Abdul Latif Ashna had just left his home and was on his way to his office when a suicide bomber on a motorcycle blew himself up near his vehicle.
One of his bodyguards and his driver were wounded, as were two passers-by in the Afghan town.
Mr Ashna, a trained engineer, had been deputy governor since April 2010.
He previously worked for UN Habitat, the UN programme to improve the urban environment, before teaching at Kandahar University.
Kandahar, the birthplace of Taliban leader Mullah Omar, is at the heart of a nine-year insurgency by the Islamic militants.
Besides foreign troops and Afghan soldiers and police, the Taliban also regularly target local officials whom they accuse of being traitors working with the international forces and the Western-backed Kabul government.
The deputy mayor of Kandahar, Noor Ahmad Nazari, was killed in October, six months after his predecessor was assassinated.

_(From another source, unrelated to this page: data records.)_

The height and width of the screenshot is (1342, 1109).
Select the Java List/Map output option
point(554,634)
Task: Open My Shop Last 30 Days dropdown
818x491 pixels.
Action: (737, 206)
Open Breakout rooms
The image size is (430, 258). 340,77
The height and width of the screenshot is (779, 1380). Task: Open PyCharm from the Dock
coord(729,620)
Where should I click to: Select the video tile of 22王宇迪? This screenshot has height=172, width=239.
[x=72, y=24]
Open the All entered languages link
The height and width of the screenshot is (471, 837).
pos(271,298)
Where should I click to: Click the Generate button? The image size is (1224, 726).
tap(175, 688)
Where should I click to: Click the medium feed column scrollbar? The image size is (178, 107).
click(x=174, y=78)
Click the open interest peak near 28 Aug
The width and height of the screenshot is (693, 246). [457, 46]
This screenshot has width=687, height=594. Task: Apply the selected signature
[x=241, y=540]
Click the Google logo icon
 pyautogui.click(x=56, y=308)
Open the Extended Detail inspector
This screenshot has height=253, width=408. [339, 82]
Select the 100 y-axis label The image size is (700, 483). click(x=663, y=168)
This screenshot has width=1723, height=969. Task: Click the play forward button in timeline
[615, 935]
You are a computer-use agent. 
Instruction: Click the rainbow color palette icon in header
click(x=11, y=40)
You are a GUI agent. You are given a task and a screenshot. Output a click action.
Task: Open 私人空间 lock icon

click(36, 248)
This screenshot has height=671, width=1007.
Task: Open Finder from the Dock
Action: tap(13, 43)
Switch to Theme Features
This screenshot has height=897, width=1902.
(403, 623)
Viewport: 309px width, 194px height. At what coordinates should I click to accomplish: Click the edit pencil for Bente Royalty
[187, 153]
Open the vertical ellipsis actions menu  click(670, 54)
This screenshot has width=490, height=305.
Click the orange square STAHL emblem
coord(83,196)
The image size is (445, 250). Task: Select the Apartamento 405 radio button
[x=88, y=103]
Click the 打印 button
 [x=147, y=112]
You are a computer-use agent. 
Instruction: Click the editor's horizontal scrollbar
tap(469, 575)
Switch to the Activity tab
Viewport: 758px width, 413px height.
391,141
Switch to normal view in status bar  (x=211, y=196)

The governor of Kandahar, Tooryalai Wesa, survived a bomb attack on his convoy in November 2009.
"This is the work of enemies of Afghanistan, the Taliban. They kill anyone who is working for Afghanistan's future, to rebuild the country," said Mr Wesa.
Saturday's attack on the deputy governor came a day after a suicide bomber blew himself up in a central Kabul supermarket popular with Westerners, killing at least eight people, including three foreign women.
The Taliban also claimed responsibility for the attack, the first to target foreign civilians in the capital since August 2010.